Texte du document
———
Après la purge, Berenberg et Barclays croient toujours en Iliad

Après la purge, Berenberg et Barclays croient toujours en Iliad©Boursier.com

Boursier.com, publié le jeudi 05 avril 2018 à 09h47

On ne peut pas dire que l'appui de deux analystes réputés fasse rêver les investisseurs sur le dossier Iliad, qui rebondit mollement de 0,8% en séance à la Bourse de Paris, à 161,65 euros, ce qui reste inférieur à la moyenne du marché, puisque le CAC 40 s'adjuge dans le même temps 1,6%.
———
Problèmes à résoudre
(1) Dans l'article sur Iliad, reprenez le passage qui s'ouvre sur les mots contenant "On ne peut pas" et se ferme sur "même temps 1,6%.", en changeant "Iliad" pour "Orange".
(2) Indiquez, s'il vous plaît, de combien le CAC 40 progresse dans le même temps selon l'article sur Iliad.

Données fournies
———
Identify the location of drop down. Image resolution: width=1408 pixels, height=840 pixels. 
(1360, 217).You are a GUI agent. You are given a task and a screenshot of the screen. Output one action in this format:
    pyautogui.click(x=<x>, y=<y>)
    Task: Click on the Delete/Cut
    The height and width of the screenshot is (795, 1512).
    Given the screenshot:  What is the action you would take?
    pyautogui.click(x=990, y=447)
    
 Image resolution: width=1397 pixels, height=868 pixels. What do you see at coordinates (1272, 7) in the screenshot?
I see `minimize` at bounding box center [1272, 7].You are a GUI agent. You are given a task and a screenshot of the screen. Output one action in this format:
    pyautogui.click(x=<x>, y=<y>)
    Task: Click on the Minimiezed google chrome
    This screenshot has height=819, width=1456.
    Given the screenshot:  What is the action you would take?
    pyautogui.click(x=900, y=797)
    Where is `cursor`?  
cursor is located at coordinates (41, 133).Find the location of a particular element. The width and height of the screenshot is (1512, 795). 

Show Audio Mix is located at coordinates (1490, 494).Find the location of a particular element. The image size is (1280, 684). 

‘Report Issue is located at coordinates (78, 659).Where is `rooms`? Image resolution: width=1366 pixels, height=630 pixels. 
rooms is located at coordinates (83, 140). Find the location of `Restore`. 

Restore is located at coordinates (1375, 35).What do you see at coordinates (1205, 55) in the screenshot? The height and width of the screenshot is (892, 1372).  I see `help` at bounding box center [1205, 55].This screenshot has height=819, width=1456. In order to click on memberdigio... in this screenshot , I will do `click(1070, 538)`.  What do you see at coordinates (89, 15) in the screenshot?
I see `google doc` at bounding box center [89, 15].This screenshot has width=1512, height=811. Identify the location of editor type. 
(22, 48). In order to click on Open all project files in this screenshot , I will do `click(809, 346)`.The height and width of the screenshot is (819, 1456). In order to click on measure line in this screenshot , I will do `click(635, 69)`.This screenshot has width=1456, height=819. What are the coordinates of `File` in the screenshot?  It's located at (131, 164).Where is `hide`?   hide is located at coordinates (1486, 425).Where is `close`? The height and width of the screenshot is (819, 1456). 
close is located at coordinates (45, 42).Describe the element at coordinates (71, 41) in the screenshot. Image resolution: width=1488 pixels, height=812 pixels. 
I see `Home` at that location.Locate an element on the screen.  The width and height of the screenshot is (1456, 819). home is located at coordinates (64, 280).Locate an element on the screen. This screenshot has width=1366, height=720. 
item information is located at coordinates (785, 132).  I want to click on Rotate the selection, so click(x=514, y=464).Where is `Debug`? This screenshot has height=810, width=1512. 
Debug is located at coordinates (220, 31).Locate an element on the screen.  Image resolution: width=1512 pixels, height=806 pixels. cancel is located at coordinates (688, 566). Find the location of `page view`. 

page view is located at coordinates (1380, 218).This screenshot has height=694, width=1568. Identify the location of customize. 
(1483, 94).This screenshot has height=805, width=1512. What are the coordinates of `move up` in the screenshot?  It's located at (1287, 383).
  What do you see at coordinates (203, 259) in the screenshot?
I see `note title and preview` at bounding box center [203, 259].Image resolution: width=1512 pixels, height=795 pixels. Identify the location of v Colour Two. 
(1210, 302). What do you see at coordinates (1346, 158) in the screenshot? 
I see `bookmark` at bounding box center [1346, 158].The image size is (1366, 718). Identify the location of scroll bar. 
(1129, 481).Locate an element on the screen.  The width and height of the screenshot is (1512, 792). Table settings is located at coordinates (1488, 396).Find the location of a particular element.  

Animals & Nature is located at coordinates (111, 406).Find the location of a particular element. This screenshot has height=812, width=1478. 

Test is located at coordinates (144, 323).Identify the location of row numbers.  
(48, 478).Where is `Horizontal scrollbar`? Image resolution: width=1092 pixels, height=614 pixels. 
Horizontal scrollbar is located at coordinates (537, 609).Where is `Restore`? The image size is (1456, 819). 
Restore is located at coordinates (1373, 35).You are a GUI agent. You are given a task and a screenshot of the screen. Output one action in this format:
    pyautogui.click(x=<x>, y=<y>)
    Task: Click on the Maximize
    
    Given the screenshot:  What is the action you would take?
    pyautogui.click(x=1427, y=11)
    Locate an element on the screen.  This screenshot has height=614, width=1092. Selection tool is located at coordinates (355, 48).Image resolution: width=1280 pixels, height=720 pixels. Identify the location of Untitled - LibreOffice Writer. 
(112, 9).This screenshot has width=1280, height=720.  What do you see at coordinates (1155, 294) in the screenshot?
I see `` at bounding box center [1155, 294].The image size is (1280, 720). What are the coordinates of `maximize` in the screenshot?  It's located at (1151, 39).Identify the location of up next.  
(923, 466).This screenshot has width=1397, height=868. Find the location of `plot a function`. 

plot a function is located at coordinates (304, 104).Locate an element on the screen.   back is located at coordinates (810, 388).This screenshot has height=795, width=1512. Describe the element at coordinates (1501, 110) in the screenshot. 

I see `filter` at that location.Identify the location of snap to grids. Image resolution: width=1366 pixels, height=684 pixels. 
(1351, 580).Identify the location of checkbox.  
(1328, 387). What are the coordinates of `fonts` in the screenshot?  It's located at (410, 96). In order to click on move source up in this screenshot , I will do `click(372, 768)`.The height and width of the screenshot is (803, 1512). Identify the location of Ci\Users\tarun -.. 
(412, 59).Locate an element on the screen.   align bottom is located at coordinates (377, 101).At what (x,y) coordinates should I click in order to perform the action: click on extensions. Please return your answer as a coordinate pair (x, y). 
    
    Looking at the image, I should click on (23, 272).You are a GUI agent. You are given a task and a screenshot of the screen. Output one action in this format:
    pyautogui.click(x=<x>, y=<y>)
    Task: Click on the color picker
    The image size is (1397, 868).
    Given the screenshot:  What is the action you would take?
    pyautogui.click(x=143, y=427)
———
Réponses dans l'ordre
(1)
On ne peut pas dire que l'appui de deux analystes réputés fasse rêver les investisseurs sur le dossier Orange, qui rebondit mollement de 0,8% en séance à la Bourse de Paris, à 161,65 euros, ce qui reste inférieur à la moyenne du marché, puisque le CAC 40 s'adjuge dans le même temps 1,6%.

(2) De 1,6%.